<<<<

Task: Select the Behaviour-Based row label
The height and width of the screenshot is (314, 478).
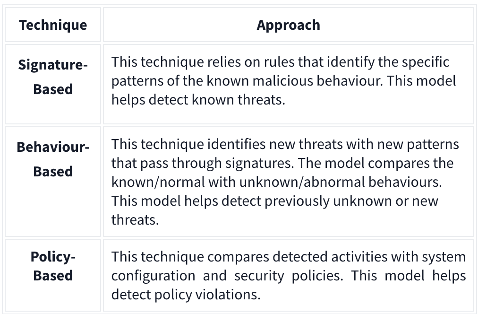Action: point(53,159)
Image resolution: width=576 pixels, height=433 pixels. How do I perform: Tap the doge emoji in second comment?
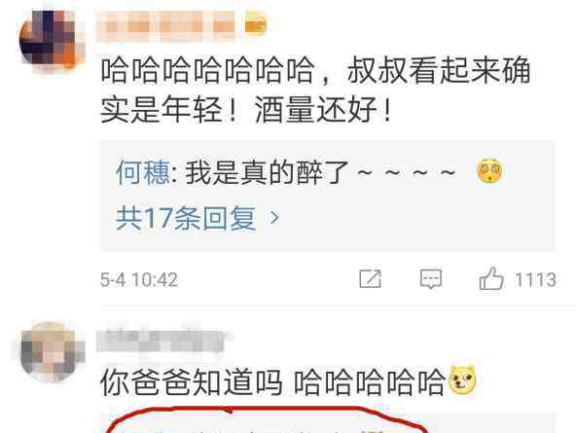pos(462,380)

>>>>
<<<<

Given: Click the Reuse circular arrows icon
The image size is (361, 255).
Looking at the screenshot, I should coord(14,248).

>>>>

**Work required**
Convert the lines above into a Markdown table with the columns "No." and "Text", starting with the line that contains "Task: Select the Behaviour-Based row label" and going on through the line that contains "pos(462,380)". Number each row, skip blank lines, and leave the pictures out.

**Finished task**
| No. | Text |
|---|---|
| 1 | Task: Select the Behaviour-Based row label |
| 2 | The height and width of the screenshot is (314, 478). |
| 3 | Action: point(53,159) |
| 4 | Image resolution: width=576 pixels, height=433 pixels. How do I perform: Tap the doge emoji in second comment? |
| 5 | pos(462,380) |